Data in this exercise:
-----
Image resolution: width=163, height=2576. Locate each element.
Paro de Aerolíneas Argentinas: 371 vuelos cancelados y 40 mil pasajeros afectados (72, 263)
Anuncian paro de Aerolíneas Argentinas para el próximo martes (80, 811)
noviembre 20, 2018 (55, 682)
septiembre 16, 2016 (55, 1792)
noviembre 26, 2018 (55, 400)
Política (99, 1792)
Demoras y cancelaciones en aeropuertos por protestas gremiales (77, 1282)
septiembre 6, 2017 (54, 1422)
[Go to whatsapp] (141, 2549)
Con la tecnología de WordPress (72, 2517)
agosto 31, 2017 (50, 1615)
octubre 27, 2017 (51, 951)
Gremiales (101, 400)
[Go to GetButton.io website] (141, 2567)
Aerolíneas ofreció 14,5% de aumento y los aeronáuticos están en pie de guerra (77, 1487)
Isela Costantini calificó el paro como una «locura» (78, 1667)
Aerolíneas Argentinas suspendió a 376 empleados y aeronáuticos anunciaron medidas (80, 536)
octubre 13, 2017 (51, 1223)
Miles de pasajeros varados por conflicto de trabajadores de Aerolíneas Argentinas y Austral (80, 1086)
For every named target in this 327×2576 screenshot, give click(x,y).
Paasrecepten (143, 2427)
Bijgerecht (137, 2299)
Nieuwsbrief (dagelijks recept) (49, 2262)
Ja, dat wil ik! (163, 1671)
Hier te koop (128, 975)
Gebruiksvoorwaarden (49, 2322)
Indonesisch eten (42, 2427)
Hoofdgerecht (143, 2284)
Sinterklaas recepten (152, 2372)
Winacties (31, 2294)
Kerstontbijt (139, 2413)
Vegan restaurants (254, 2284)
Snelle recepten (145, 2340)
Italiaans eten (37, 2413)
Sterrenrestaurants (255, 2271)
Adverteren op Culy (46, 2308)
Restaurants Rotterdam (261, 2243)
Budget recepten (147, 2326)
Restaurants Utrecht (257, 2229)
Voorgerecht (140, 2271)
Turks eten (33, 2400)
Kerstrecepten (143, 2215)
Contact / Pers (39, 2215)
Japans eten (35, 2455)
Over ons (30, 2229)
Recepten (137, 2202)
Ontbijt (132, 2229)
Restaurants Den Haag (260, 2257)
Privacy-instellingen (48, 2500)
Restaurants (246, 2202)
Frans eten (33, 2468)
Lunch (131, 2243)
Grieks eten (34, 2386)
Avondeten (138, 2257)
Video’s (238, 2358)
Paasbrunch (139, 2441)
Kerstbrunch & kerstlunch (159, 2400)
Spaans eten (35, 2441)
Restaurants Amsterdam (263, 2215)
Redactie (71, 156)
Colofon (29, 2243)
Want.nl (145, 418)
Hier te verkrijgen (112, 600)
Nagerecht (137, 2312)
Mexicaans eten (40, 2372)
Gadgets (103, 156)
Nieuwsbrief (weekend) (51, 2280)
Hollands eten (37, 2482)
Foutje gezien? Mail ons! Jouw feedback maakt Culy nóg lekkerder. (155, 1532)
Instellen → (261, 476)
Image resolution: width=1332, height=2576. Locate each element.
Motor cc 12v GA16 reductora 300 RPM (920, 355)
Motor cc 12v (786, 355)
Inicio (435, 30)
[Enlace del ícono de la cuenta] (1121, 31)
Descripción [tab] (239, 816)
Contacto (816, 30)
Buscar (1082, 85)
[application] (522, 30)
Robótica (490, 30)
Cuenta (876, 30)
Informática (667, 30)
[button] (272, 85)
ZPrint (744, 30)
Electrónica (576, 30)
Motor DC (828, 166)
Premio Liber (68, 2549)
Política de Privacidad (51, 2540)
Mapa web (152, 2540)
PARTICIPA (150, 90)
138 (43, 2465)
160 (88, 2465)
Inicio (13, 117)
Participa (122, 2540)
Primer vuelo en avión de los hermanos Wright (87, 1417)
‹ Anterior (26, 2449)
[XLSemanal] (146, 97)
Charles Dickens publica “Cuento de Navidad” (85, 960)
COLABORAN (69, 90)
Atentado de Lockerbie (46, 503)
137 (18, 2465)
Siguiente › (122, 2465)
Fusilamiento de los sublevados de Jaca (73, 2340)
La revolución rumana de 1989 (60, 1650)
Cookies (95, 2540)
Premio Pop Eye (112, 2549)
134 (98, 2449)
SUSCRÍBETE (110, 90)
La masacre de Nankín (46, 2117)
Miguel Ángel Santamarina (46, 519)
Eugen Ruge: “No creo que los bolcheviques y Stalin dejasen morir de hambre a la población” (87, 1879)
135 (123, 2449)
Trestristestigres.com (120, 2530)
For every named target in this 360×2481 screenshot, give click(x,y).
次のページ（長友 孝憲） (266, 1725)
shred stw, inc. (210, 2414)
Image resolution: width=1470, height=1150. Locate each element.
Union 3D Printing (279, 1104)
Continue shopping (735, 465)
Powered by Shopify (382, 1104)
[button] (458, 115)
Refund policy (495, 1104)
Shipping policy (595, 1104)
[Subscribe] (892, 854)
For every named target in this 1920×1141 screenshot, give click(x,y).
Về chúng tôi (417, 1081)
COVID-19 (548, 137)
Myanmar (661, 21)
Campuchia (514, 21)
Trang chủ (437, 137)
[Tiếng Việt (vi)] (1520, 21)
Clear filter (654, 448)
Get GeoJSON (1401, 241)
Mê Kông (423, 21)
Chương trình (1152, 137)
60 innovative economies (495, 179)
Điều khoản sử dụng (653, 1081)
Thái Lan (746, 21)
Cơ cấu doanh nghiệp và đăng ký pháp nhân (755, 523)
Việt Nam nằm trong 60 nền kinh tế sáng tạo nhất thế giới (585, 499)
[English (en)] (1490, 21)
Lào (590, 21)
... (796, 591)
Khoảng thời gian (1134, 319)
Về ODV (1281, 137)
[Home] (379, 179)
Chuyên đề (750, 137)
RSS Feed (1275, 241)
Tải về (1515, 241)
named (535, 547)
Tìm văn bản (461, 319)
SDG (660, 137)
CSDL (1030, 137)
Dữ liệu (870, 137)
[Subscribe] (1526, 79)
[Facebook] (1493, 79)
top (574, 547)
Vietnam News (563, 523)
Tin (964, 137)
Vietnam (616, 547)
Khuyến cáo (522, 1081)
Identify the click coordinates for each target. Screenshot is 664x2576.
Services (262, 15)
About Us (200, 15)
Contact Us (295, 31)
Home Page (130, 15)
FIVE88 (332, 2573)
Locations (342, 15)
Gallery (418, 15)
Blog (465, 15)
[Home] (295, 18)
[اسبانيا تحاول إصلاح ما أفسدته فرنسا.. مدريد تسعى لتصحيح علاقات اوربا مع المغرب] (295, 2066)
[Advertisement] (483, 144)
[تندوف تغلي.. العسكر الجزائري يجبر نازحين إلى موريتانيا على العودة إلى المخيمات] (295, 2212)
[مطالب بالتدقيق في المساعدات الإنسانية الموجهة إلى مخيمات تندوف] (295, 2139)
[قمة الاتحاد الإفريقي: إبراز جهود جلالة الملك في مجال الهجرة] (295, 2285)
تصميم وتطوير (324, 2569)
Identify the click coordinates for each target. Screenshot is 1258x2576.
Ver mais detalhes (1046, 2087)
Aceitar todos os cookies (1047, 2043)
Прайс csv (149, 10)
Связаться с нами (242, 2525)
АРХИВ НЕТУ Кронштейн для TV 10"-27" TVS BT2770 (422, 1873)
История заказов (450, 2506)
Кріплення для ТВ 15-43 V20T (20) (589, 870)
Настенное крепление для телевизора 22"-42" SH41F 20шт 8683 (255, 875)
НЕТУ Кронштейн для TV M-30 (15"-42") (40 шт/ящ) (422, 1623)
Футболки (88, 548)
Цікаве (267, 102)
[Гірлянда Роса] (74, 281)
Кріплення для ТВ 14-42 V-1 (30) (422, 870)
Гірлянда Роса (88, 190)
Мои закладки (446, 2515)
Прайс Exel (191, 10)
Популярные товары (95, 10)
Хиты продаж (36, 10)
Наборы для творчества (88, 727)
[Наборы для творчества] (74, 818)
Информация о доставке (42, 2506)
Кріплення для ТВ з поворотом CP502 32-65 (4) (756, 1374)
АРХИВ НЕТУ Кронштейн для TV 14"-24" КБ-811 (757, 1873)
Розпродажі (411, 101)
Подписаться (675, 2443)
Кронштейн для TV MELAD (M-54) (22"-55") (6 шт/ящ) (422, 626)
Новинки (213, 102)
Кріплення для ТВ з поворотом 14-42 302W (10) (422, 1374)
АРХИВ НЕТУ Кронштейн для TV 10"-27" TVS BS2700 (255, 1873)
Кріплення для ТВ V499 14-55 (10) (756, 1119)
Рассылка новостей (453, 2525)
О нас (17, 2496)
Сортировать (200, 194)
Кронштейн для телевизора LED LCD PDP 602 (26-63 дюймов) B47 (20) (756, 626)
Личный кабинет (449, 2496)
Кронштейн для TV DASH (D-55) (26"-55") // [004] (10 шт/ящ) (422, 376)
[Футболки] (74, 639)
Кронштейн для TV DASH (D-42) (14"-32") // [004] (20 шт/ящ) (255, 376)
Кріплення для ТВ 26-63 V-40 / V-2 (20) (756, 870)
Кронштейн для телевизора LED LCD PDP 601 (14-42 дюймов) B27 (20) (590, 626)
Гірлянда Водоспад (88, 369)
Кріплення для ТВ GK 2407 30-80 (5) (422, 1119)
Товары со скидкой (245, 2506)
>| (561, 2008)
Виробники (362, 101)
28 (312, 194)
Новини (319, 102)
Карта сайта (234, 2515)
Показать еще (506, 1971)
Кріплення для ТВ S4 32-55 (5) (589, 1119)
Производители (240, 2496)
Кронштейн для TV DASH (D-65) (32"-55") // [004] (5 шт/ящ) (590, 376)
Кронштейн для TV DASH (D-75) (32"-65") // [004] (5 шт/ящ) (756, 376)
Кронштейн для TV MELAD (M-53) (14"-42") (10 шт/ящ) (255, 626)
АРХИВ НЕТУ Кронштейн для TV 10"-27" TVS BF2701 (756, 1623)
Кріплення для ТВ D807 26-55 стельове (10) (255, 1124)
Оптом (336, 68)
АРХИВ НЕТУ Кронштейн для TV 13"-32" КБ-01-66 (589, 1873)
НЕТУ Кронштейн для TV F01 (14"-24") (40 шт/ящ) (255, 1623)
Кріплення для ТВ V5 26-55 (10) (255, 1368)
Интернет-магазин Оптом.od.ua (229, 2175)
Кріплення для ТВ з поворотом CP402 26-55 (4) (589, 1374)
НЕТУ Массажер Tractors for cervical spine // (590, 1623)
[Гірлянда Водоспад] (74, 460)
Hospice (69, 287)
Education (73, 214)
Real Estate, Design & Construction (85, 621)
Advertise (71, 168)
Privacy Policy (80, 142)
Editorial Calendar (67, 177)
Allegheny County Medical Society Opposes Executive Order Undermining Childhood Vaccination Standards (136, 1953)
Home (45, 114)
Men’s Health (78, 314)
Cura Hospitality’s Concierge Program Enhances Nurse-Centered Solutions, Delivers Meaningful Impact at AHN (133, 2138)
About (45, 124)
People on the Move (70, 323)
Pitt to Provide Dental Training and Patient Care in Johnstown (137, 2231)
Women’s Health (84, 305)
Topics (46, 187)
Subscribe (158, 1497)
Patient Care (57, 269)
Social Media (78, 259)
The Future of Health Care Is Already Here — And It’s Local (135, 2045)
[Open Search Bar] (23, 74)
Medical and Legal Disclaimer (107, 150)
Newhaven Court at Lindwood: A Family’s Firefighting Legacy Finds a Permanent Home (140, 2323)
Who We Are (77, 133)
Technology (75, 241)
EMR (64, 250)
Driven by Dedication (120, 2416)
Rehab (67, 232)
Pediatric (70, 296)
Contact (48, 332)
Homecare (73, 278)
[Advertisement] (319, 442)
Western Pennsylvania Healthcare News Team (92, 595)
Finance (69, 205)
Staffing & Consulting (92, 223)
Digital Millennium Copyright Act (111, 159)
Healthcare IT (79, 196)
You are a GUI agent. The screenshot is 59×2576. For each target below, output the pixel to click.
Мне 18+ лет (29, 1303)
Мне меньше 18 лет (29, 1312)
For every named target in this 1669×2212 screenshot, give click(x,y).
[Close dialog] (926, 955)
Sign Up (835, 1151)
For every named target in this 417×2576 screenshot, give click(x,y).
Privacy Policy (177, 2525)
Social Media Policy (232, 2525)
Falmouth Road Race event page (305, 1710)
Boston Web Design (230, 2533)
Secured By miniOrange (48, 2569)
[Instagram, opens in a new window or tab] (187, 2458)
-----
What is needed: Each line of the data that contains "pasajeros" belongs in the answer.

Solution for this task:
Paro de Aerolíneas Argentinas: 371 vuelos cancelados y 40 mil pasajeros afectados (72, 263)
Miles de pasajeros varados por conflicto de trabajadores de Aerolíneas Argentinas y Austral (80, 1086)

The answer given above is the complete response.